GIVEN REQUEST -
Copy out the rows verbatim, starting at the line containing "Book Box (370, 65)" and running to the end of the rows, both ends included.
— BEGIN DATA SUPPLIED —
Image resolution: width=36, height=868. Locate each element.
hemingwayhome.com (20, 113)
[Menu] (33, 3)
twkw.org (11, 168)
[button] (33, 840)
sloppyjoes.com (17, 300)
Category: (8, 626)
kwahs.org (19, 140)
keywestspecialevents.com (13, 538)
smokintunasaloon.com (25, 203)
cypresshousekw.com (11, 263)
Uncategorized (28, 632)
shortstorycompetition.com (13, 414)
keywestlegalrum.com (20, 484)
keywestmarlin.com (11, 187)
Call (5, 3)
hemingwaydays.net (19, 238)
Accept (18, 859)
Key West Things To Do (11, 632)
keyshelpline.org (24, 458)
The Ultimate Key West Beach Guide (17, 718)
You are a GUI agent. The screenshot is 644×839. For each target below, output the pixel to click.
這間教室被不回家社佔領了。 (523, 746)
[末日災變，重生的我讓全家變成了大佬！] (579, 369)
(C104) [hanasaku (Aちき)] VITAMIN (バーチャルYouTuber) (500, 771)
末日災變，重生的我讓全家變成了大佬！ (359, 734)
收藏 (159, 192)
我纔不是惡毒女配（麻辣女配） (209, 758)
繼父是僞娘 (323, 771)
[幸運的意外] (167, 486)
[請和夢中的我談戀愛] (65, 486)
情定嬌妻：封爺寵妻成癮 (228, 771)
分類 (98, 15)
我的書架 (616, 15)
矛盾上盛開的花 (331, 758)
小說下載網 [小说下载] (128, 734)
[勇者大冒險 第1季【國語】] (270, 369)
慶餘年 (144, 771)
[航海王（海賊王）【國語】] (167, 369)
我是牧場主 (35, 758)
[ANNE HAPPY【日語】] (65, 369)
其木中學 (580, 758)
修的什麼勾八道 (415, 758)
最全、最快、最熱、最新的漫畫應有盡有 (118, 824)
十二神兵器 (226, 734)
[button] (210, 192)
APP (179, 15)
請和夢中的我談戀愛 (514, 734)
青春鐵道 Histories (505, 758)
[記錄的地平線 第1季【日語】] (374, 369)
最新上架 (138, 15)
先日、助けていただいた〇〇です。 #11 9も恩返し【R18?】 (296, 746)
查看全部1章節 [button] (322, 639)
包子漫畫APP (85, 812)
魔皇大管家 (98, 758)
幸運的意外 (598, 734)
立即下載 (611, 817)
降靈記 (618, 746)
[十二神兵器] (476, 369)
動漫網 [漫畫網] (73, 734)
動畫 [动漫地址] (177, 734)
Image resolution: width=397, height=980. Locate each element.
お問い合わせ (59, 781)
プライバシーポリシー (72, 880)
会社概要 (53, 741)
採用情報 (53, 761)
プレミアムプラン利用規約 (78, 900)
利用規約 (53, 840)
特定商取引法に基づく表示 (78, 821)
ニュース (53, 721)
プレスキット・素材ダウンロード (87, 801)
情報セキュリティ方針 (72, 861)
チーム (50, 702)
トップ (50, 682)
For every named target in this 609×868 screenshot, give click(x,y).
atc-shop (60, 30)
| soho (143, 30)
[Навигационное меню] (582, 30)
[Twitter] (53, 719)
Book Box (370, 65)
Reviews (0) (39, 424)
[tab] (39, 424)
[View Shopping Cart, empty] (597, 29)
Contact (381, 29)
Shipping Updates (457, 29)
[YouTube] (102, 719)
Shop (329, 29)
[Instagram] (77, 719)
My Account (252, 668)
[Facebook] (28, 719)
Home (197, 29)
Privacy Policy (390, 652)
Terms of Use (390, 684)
— END DATA SUPPLIED —
ANSWER TO THIS EXERCISE -
Book Box (370, 65)
Reviews (0) (39, 424)
[tab] (39, 424)
[View Shopping Cart, empty] (597, 29)
Contact (381, 29)
Shipping Updates (457, 29)
[YouTube] (102, 719)
Shop (329, 29)
[Instagram] (77, 719)
My Account (252, 668)
[Facebook] (28, 719)
Home (197, 29)
Privacy Policy (390, 652)
Terms of Use (390, 684)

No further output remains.